Pelo Espírito Joanna de Ângelis

 

Malgrado a nuvem da incompreensão, cuja sombra permite lamentáveis atritos e rudes embates que esfacelam as elevadas programações traçadas para o êxito da tua tarefa, reserva-te MAIS AMOR.

Não obstante os raios despendidos pela malquerença agora sistemática, que produzem dor, certeiramente dirigidos, doa MAIS AMOR.

Enquanto a maledicência grassa arrebanhando mentes frívolas e companheiros invigilantes, que se comprazem na disseminação das ideias espúrias, faculta-te MAIS AMOR.

Embora a suspeita semeie surdas acrimônias e acusações que sabes serem indébitas, no labor em que profligas o mal, concede-te MAIS AMOR.

Apesar da ausência dos mínimos requisitos de consideração ao teu serviço edificante, por parte deles – aqueles que se permitem somente a censura ou a lisonja mentirosa, a acusação ou o azedume contumaz –, continua com MAIS AMOR.

 

Muitas vezes, parece impossível sequer suportar quantos nos ferem e magoam injustamente – dentro, porém, da programática de recuperação que nos impomos experimentar pelos erros passados –, quanto mais conceder-lhes o amor. Todavia, animosidade como afeição resultam de atitudes mentais e emocionais que podemos condicionar com o livre querer.

Se consideras que o opositor se encontra enfermo, ser‑te-á mais fácil amá-lo.

Se tiveres em mente que ele está mal informado, tornar‑se-á melhor para ti desculpá-lo.

Se pensares que ele não conseguiu alcançar o que em ti combate e não possui forças para compartir o teu êxito ou a tua oportunidade feliz, far-se-á lógico entendê-lo e amá-lo.

Revidando, porém, acusação por acusação, suspeita por suspeita, ira com ira, mui difícil a reconciliação e a paz – paz e reconciliação que amanhã ou depois serás constrangido a realizar.

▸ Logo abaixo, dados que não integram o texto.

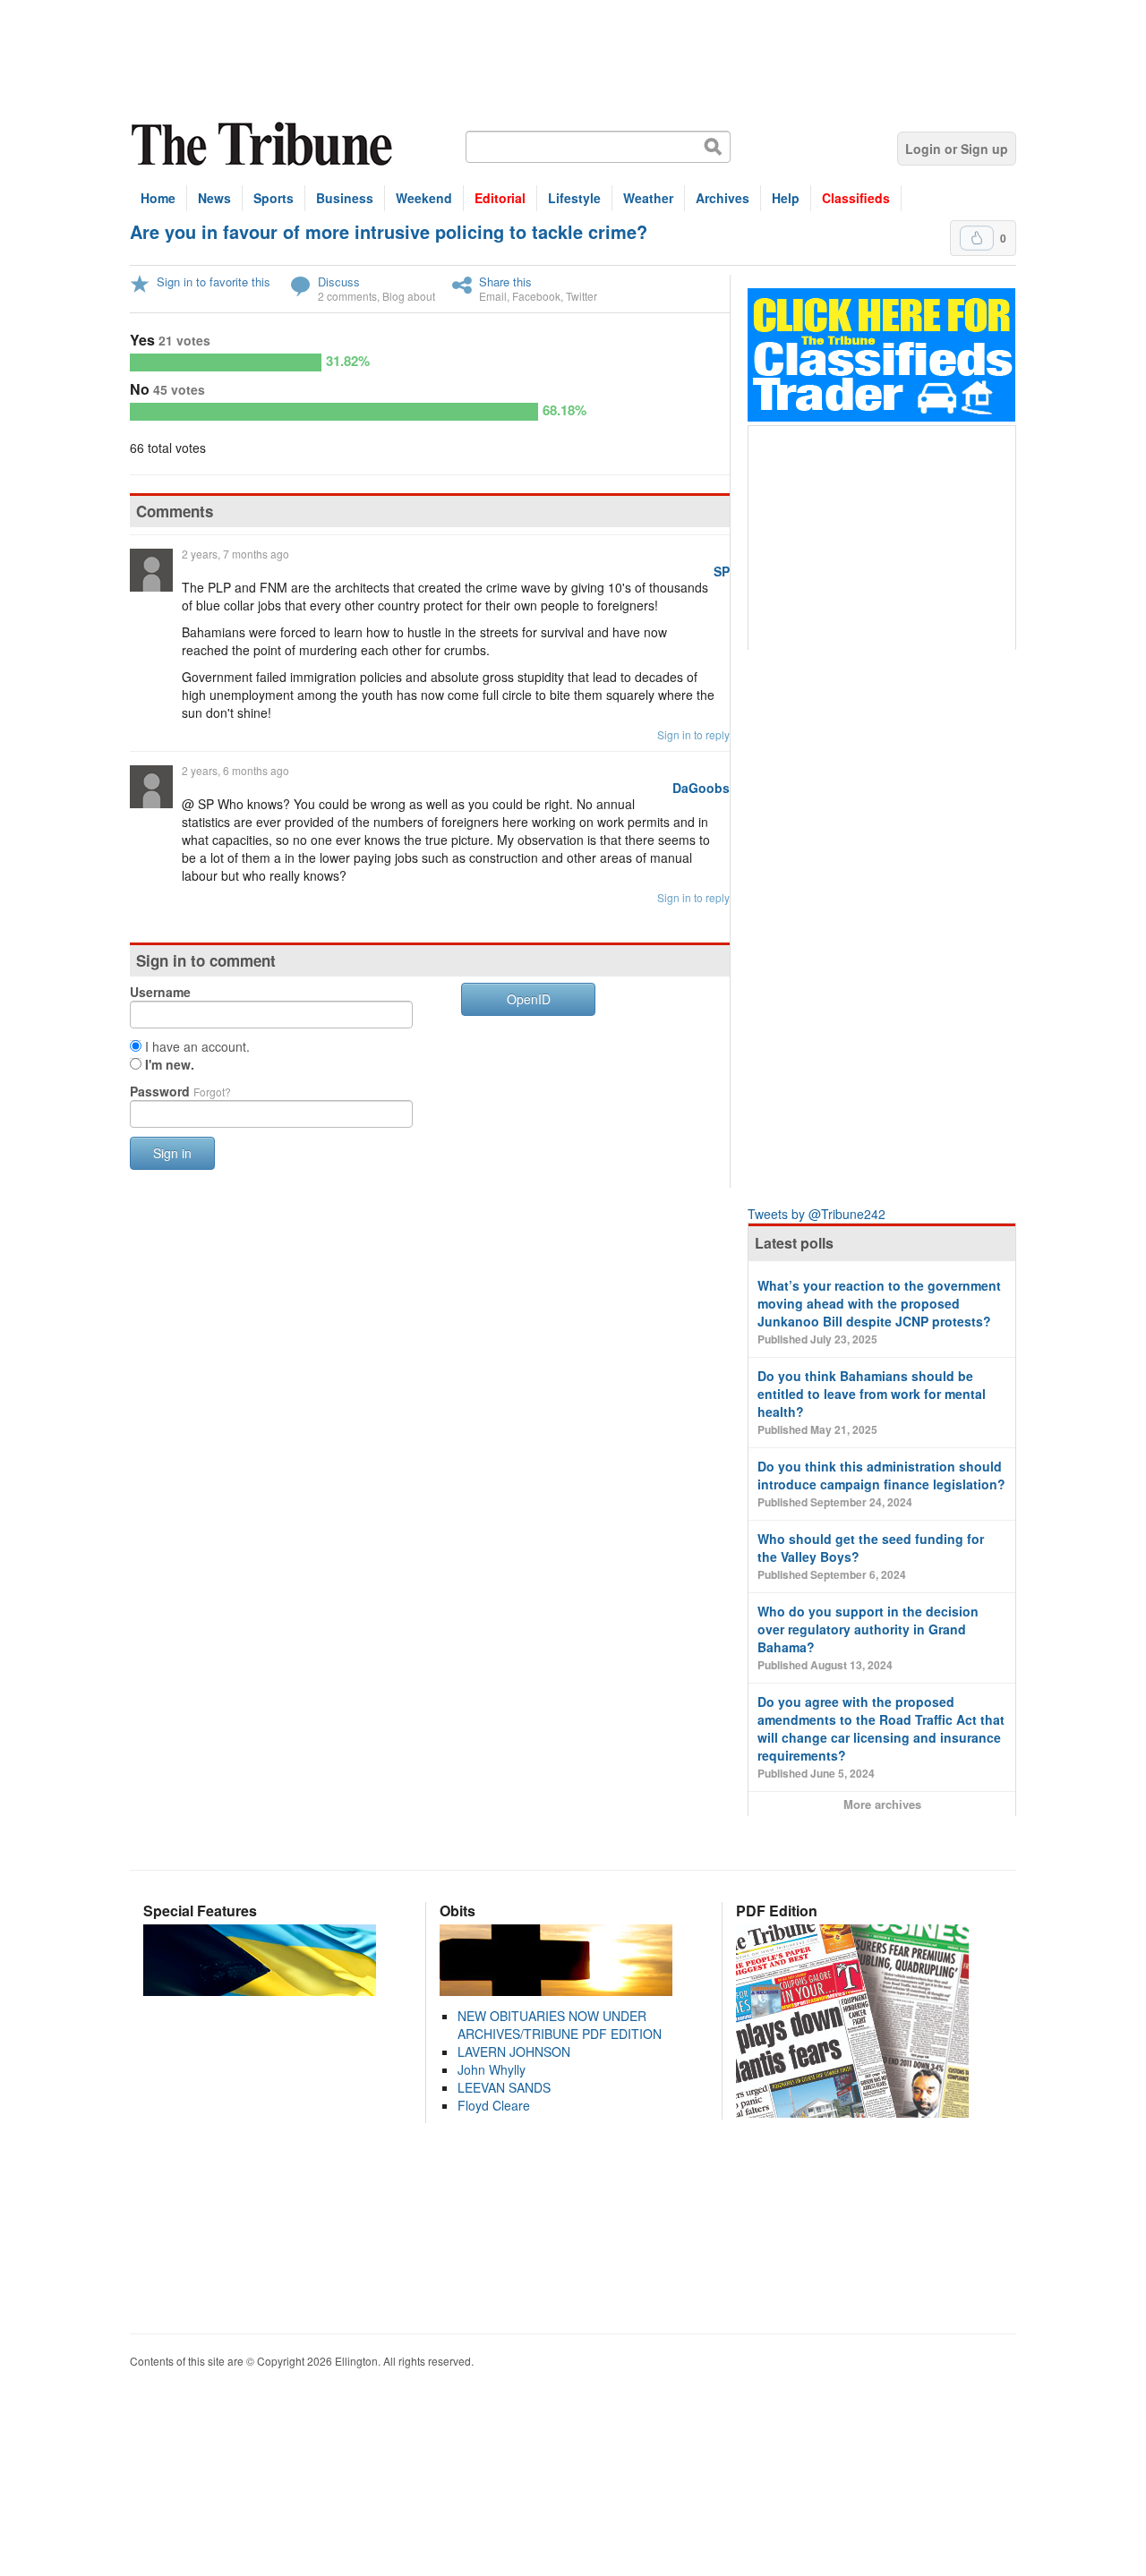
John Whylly (492, 2069)
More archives (882, 1804)
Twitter (581, 295)
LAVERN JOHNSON (514, 2051)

Toda obra em começo na retaguarda, que ficou ao abandono, ou qualquer aquisição negativa permanecem aguardando o responsável.

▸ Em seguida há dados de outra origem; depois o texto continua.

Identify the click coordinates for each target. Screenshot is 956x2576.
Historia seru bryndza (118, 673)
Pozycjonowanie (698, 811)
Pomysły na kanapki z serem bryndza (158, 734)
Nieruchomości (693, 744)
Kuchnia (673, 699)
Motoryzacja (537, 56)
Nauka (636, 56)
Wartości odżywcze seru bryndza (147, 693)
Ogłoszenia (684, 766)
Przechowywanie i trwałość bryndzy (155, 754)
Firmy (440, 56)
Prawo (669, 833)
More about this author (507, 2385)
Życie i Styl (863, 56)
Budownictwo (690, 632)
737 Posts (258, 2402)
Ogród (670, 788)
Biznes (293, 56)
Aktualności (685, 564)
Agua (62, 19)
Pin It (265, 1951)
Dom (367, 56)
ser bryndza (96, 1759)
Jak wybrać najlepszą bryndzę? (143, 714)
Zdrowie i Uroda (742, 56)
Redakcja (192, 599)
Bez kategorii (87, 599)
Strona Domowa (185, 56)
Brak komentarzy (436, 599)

O milagre da vida chama-se amor.

Quando crescemos em espírito, lamentamos tardiamente a mesquinhez em que teimávamos permanecer.

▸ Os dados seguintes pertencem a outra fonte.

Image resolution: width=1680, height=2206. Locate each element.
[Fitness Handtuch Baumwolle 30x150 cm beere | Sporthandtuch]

A visão da montanha, na direção da paisagem, apaga as sombras temerosas das furnas e colore o charco transposto na baixada, quando o sol da alegria distende claridade festiva ampliando os horizontes.

 

Não te apoquentes, portanto, ante o triunfo enganoso do engodo ou a vitória da irresponsabilidade.

Catalogado pelo Estatuto Divino com a função de crescer, tens a destinação de mais amor.

Assim, em qualquer circunstância de tempo ou lugar, em claro céu ou sombrio firmamento, na saúde ou na doença, na realização ou na queda, no poder ou na dependência, entre amigos ou adversários, para a tua plenitude e perfeita paz, ama muito mais e distende sempre mais amor, porque só o amor tem a substância essencial para traduzir a realidade do Pai em nossas vidas.

 

 

 

Mensagem ditada pelo Espírito Joanna de Ângelis, psicografada pelo médium Divaldo Franco – publicada pela primeira vez na Revista Presença Espírita do mês de abril de 1974, na seção Mensagem do mês. A Revista Presença Espírita mantém esta seção até hoje, adaptada à sua periodicidade, por isso atualmente é intitulada Mensagem do Bimestre, sempre com autoria espiritual e geralmente inédita.